Seguramente usted sabe o sospecha que es George Smiley. Es decir, un hombre que no sabe renunciar a los principios aunque crea, sinceramente, que no valen nada. Smiley – patriota de una patria que ya no existe, que tal vez no existía nunca -- se adhiere a sus principios como quiere a su esposa, que le es infiel y una y otra vez: con resignación y sin remedio. Smiley se levanta, prepara su té, se afeita rápidamente, se pone la gabardina cuarteada después de quemarse con el brebaje y sale al curro, calvorota, redondete, miope, lento. Ni siquiera comprobó que su mujer estaba en la casa, para poder imaginar que sí estaba. La única diferencia entre usted y Smiley, que han dimitido de todas las ilusiones, es el trabajo: usted es mecánico, camarero o maestro de escuela y Smiley trabaja por un sueldo de mierda en una oficina gris como agente de la inteligencia británica, vulgo espía. ¿Le gusta su trabajo? A veces lo absorbe, ciertamente, pero lo único de le gusta de verdad es la poesía barroca alemana, la música verbal alemana, palabras en su idioma de adopción que bailan como él no baila, cantan como él no sabe cantar, iluminan como él jamás ha brillado, tampoco frente a Anna, la mujer que lo humilla y siempre regresa a su triste lecho para humillarlo de nuevo.

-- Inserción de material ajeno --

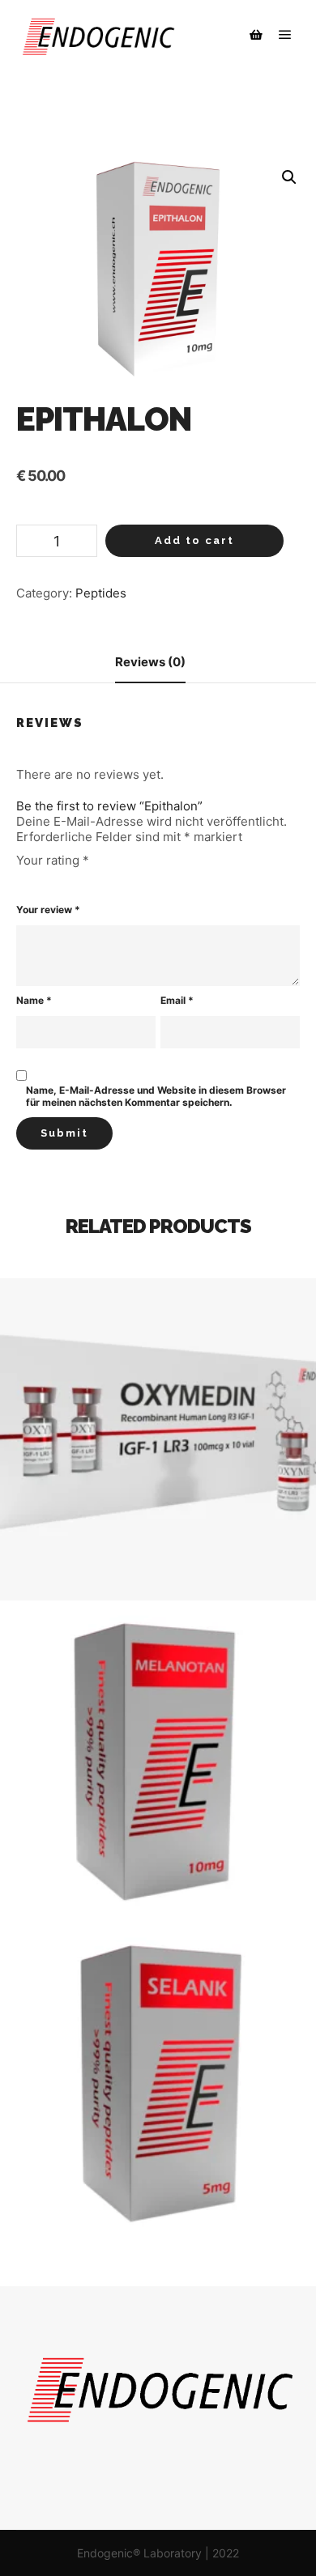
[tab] (150, 662)
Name (34, 1000)
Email (177, 1000)
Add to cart (194, 540)
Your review (48, 909)
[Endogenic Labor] (97, 35)
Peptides (100, 593)
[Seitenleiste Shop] (256, 34)
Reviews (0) (150, 662)
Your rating (52, 860)
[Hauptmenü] (285, 34)
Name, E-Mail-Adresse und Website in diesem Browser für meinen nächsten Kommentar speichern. (156, 1096)
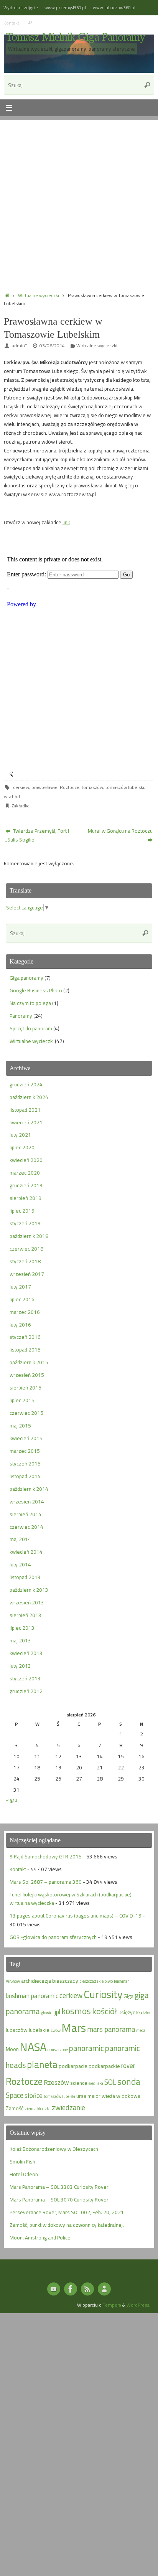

Le Carré consiguió millones de lectores no por sus tramas, no porque el público estuviera fascinado por las historias de espías durante la guerra fría, sino porque encontró y exploró con cruel ternura el punto de encuentro entre la Historia y la vida particular de seres humanos corrientes. Y, por supuesto, es esa fricción está la chispa de la reflexión moral. No como discurso retórico, sino como entrega o error, deber o asombro, mentira o compasión. ¿Qué es lo más importante de la vida? Tal vez solo dos cosas: ser decente una, la otra, que cuando te marches hayas merecido hasta el final el amor de otros. La decencia no es lo que dictan las iglesias de curas, conservadores o marxistas. La decencia es ser fiel a esos ridículos principios que todo el mundo pisotea, y que quizás tenga su raíz última en el respeto a la humanidad proìa y ajena. La lealtad, el respeto a la desagradable verdad, el compromiso –siempre un poco atroz, un pizco chantajista, a menudo fracasado –con los que amas. Es muy buena la anécdota de Le Carré al que le proponen varias veces reunirse con Kim Philby, que termina su dilatada y exitosa carrera como agente doble en una dacha de Moscú, regalo de sus agradecidos amigos soviéticos. Philby era, sin duda, una compañía interesante. Le Carré se negó a verlo. “No voy a estrechar una mano tenida de sangre”, explicó.

He leído que La Carré construyó, en su refugio de Cornualles, en el suroeste de Inglaterra, una casa sobria y hermosa que fue creciendo con los años, sumando habitaciones y dependencias para sus hijos y después para sus nietos y pequeñas bibliotecas de sus asuntos favoritos. Solo un hombre enamorado de la vida y de su oficio va construyendo y vivificando una casa con el paso de los años para dar testimonio de sus afectos a través de tres generaciones. Solo un gran escritor – un gran escritor de género – sabe encontrar en las vidas cotidianas y grises el impacto de la historia y expresar que esa vida común, que está compuesta por miles de hilos -- dudas, catástrofes microscópicas, alegrías oscuras, fugaces plenitudes – es el campo de batalla de guerras frías, combates en la sombra, luchas por la hegemonía, el principio y el fin del mundo. Al final, como usted, como yo, Smiley llega a casa, se calienta algo, y simula quedarse dormido, un descanso en la lucha contra los soviéticos, esperando que ella vuelva antes del amanecer.